*** Opening SOURCE PASSAGE ***
This is an archived article that was published on sltrib.com in 2017, and information in the article may be outdated. It is provided only for personal research purposes and may not be reprinted.

While the state of Utah decides whether to renew the White Mesa uranium mill's operating permit, I sit in my home on our reservation in White Mesa, just five miles from the White Mesa uranium mill and watch my children and young niece playing with dogs, cats and balls. I think of Chief Sitting Bull's counsel: "Let us put our heads together and see what life we will make for our children."

Utah regulators must think about the children of White Mesa before they volunteer to use the White Mesa Mill as the permanent disposal site for waste so toxic and radioactive that no other place in North America will accept it.

Like many White Mesa Ute tribal members, I've lived in White Mesa for 42 years, since I was born in April 1973. I live with my mom, Thelma Whiskers, and my four children. My mom has lived in White Mesa her whole life, too, and my children all grew up in White Mesa. My people have lived in or near White Mesa for hundreds of years, and I expect most of my family, my children, my grandchildren, will stay here in our homelands. This is our home and the home of our ancestors – we are the caretakers of this land and the waters beneath it.

But the last two generations of Utes in White Mesa have lived with the knowledge that a uranium mill is contaminating our homelands – our pure water, clean air and even the burial grounds of our people – at the expense of our community and way of life. The mill creates dust that blows toward White Mesa and my house. Deer and birds and other animals are poisoned by the mill's ponds.

When the mill's running, it smells like chemicals at my house. We take in radiation from the mill, me, my kids, my mom, my family, my people. The trucks that come and go from the mill are dangerous, especially for my kids and other kids in White Mesa who ride the school bus by the mill. The mill was built on top of burial grounds and contaminates the bones of my ancestors.
*** Closing SOURCE PASSAGE ***
### EXERCISE AIM
Could you go on with the essay above about the White Mesa uranium mill, starting right after its final sentence?
*** Opening INPUT DATA ***
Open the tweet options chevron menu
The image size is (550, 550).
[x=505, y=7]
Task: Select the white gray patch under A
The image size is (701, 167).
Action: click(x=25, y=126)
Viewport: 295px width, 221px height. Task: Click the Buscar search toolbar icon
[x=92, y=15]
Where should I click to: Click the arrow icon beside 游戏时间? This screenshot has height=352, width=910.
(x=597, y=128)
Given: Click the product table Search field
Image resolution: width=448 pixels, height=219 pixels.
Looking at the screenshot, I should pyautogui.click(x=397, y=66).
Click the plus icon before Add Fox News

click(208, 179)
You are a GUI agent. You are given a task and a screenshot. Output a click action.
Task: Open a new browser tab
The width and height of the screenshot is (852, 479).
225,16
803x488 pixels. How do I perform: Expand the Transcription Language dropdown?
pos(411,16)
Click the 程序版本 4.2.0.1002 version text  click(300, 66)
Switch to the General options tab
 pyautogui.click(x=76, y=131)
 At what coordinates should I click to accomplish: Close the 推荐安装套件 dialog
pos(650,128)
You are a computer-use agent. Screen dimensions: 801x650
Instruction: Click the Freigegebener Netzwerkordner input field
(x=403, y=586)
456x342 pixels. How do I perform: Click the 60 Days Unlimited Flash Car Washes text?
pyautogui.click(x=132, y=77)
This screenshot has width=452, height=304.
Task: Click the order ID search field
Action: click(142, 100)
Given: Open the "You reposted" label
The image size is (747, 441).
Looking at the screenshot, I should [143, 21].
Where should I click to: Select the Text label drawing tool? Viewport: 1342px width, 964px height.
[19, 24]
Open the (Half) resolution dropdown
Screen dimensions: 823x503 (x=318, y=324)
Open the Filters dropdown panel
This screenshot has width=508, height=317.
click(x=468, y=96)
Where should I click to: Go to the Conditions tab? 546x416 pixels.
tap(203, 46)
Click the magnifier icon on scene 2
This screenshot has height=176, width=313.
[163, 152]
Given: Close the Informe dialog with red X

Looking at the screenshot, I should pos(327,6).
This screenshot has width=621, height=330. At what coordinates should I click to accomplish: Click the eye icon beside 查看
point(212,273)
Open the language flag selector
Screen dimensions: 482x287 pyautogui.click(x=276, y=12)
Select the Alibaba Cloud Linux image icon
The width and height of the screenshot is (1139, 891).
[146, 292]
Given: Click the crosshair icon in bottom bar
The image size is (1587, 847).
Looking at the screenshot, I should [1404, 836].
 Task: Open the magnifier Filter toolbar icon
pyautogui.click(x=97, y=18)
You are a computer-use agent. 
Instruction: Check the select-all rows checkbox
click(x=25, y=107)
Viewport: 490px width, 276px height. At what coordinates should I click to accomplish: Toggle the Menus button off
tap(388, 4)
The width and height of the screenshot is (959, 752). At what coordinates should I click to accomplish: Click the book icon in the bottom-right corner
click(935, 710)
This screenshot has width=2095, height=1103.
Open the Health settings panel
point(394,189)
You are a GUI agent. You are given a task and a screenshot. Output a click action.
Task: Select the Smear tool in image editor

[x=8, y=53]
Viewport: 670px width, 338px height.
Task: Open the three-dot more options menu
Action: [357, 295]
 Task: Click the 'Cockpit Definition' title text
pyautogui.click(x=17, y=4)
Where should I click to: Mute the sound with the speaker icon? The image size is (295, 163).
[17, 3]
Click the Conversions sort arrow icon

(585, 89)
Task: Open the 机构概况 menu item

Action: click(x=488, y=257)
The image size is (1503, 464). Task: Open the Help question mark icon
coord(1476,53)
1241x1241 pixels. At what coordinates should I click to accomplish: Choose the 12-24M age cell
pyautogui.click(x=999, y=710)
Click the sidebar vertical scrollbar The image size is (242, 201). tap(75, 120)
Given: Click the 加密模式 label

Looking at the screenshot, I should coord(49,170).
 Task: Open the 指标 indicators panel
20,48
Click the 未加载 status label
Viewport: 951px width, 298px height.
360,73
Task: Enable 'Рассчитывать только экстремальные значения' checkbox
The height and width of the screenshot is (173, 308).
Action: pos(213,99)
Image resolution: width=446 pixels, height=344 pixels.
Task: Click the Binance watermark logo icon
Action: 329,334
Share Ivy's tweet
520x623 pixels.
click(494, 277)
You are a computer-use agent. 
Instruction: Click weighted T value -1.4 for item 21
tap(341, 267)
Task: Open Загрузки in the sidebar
*** Closing INPUT DATA ***
### REPLY TO THE EXERCISE
In Gore, Okla., an old uranium enrichment site has contaminated the Cherokee Nation. So the Cherokee Tribe and the state of Oklahoma have joined together to fight to have toxic materials removed to protect the groundwater. The people in Oklahoma are thinking of the lives they can make for their children. But now, that material may be coming to White Mesa under another permit application. This toxic and radioactive waste could be buried on top of the only groundwater source available to my tribe. What future will that leave us? What will the state of Utah do to help protect our children in White Mesa?

It is time to think about the children of White Mesa. The state of Utah should deny the permit for the White Mesa uranium mill and let the land, air, water, wildlife, sacred sites and my people recover from the harm that the mill has caused us and still causes us.

Let our children live their lives free of fear of getting cancer from the mill. Let them spend time outside without smelling chemicals from the mill, or breathing dust from the mill. Let them drink our spring water and use spring water for ceremonies without fear of radioactivity. Let them gather herbs as my people have done for ages without having to travel a long way from our home or worrying about whether the herbs are safe to use. Let them hunt on our lands near our home like they always have without worrying whether the meat is safe to eat.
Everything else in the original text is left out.